§ **To do**
Everything from the line with "Viewport: 470px width, 579px" through the final line of the listing below must be retyped exactly, apart from the pictures.

======== Records for this exercise ========

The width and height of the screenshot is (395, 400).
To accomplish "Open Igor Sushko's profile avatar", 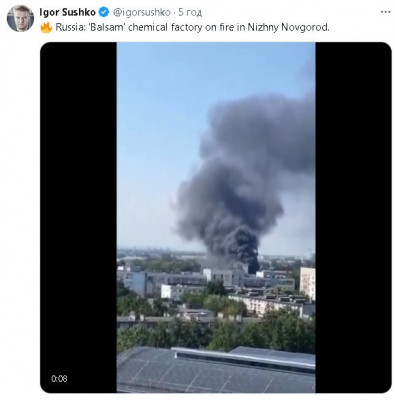I will coord(20,18).
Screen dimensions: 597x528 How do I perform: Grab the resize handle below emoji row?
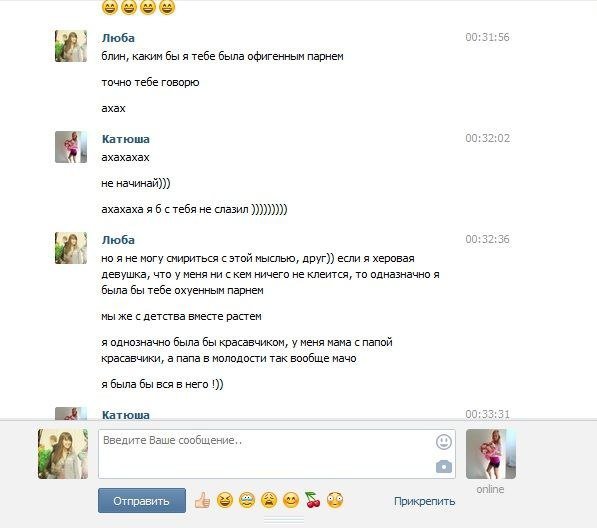284,519
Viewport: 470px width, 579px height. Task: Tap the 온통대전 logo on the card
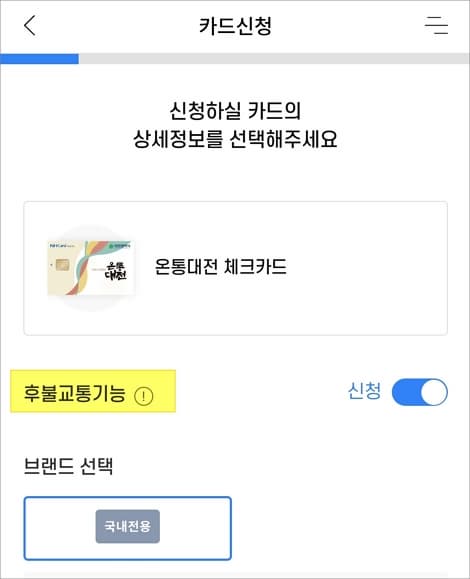[x=116, y=272]
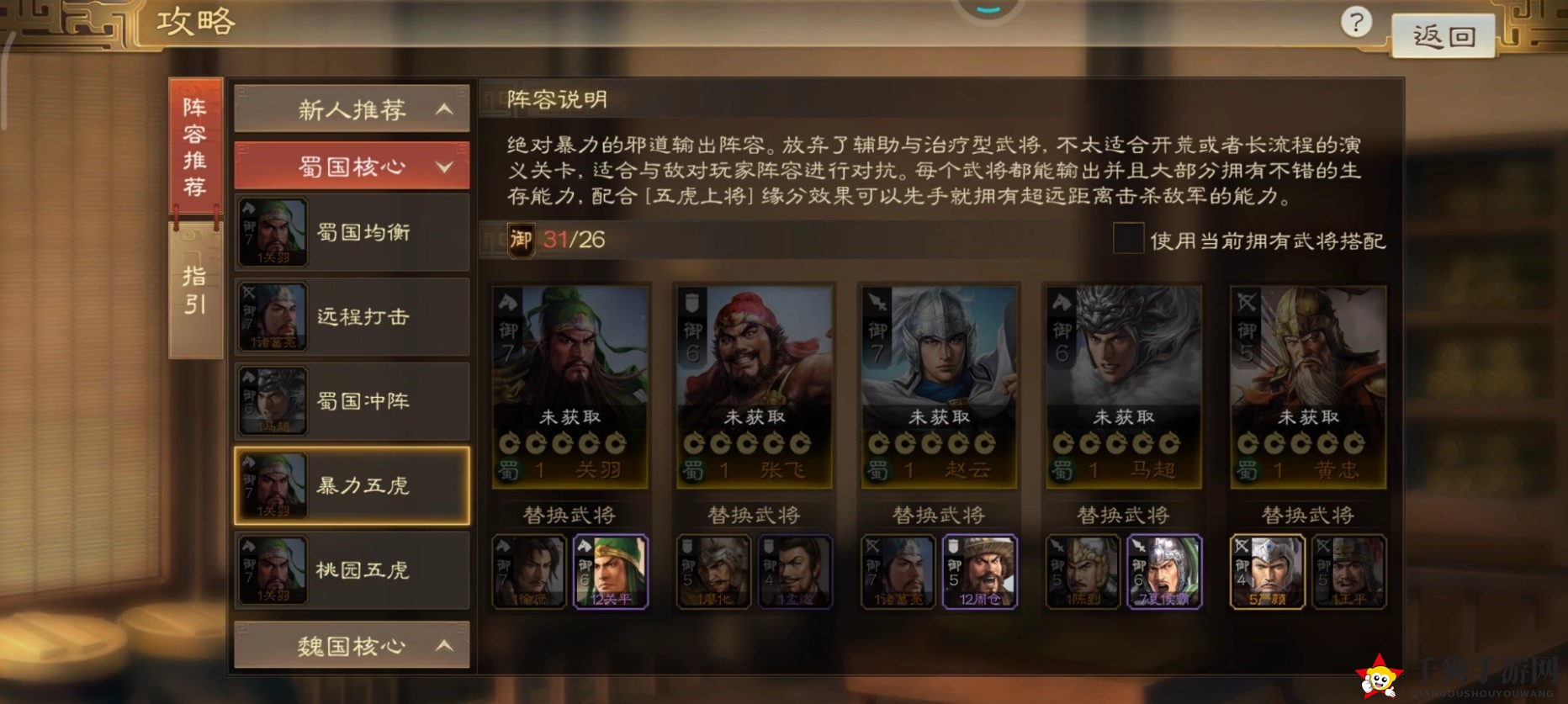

========

§ **Expected answer**
Viewport: 470px width, 579px height. Task: Tap the 온통대전 logo on the card
[x=116, y=272]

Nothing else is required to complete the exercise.